An approved code in the legal sense can be enforced by the safety regulator when an inspector either forms a reasonable belief or beyond reasonable doubt determination that the Person Conducting a Business or Undertaking (PCBU) aka your business, has contravened a section within the legislation. Using Section 26A of the WHS Act, an inspector may enforce any part of the Code of Practise to find you culpable.
As a PCBU and this Code of Practise under Section 26A, you must:
- comply with the code of practise; or
- manage hazards and risks arising from the work carried out as part of the PCBU in a way that is different to the code but provides equivalent to higher standard of work health and safety required in the code.
With a new Code of Practise comes new enforcement action from the safety regulator (e.g., Workplace Health and Safety Queensland). Inspectors will be coming to a variety of workplaces after the grace period, and will ensure compliance is being met. To avoid costly penalties, please contact us for an assessment of your workplace and control measures.
What is Respirable Crystalline Silica (RCS) Dust?
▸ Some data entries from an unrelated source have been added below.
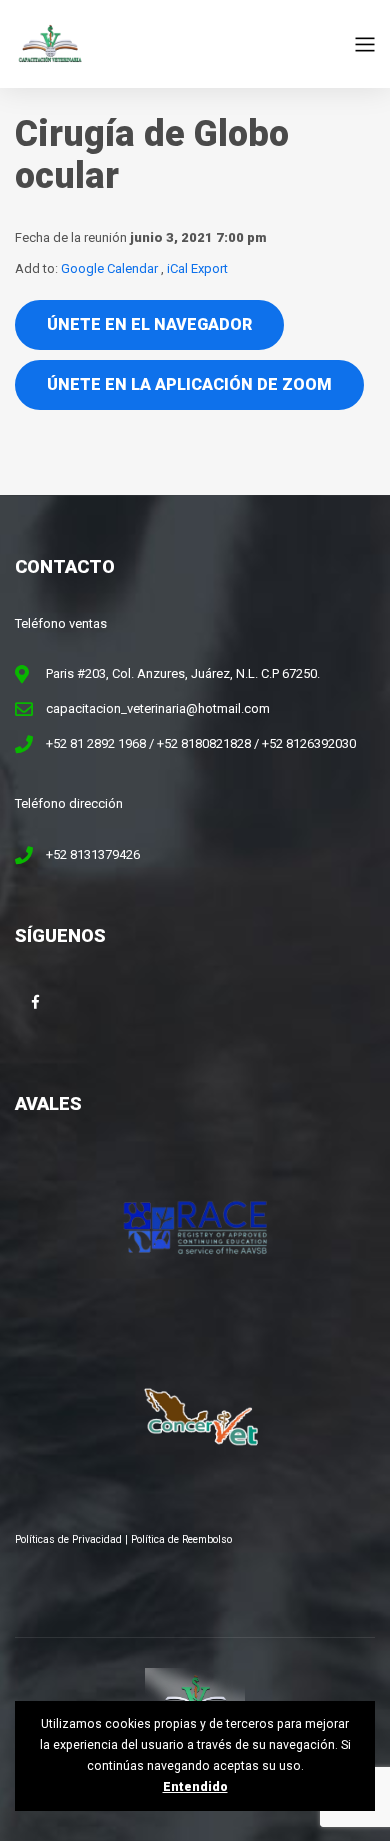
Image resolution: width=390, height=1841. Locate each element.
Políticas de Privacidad (68, 1539)
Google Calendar (109, 268)
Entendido (195, 1787)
Crystalline Silica is a common mineral found in building products, such as:
- bricks,
- concrete and cement,
- engineered stone,
- natural stone (granite, marble, sandstone),
- fibre cement products.
RCS can be generated when working with these materials when such tasks like cutting, sawing, drilling, grinding, polishing and crushing are undertaken. Other tasks like dry sweeping or using compressed air can disturb settled dust containing RCS and making it airborne.

Why is RCS so dangerous?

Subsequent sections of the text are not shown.